WHAT YOU SHOULD DO: Scan the entries for the word "美岛秀肤". Every line that has it should be copied.

INPUT RECORDS:

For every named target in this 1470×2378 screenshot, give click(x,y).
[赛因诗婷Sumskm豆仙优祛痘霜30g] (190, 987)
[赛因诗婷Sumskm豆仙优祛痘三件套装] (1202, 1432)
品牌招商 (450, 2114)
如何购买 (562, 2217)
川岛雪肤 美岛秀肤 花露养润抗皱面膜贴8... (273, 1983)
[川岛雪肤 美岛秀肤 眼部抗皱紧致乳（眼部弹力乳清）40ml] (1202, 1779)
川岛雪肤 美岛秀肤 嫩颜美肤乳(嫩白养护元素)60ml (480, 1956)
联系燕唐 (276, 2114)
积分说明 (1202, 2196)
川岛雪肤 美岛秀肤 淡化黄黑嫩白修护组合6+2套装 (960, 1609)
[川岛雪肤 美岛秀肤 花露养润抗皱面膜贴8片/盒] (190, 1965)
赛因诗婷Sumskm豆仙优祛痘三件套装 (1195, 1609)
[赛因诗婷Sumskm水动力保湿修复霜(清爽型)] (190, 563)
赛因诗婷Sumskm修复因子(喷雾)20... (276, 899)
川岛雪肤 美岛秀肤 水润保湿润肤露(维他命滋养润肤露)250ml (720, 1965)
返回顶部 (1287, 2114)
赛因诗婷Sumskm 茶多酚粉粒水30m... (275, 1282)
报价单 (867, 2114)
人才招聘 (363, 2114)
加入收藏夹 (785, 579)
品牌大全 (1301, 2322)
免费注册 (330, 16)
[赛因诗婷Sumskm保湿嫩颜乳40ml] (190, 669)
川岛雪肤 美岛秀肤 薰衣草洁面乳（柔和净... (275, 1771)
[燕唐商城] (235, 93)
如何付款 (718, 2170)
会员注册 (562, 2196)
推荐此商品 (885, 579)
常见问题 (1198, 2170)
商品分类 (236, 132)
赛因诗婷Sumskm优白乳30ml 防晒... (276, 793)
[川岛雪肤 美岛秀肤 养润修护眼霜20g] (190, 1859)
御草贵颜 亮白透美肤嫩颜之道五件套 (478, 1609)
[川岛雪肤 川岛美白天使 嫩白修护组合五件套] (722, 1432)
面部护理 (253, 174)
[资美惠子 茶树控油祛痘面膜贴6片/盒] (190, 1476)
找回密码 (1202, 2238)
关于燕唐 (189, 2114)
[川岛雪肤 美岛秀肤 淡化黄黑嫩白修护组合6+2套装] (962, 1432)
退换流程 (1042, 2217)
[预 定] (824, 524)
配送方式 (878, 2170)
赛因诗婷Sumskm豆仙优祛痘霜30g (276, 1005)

SOLVED EXERCISE:
川岛雪肤 美岛秀肤 花露养润抗皱面膜贴8... (273, 1983)
[川岛雪肤 美岛秀肤 眼部抗皱紧致乳（眼部弹力乳清）40ml] (1202, 1779)
川岛雪肤 美岛秀肤 嫩颜美肤乳(嫩白养护元素)60ml (480, 1956)
川岛雪肤 美岛秀肤 淡化黄黑嫩白修护组合6+2套装 (960, 1609)
[川岛雪肤 美岛秀肤 花露养润抗皱面膜贴8片/盒] (190, 1965)
川岛雪肤 美岛秀肤 水润保湿润肤露(维他命滋养润肤露)250ml (720, 1965)
川岛雪肤 美岛秀肤 薰衣草洁面乳（柔和净... (275, 1771)
[川岛雪肤 美岛秀肤 养润修护眼霜20g] (190, 1859)
[川岛雪肤 美岛秀肤 淡化黄黑嫩白修护组合6+2套装] (962, 1432)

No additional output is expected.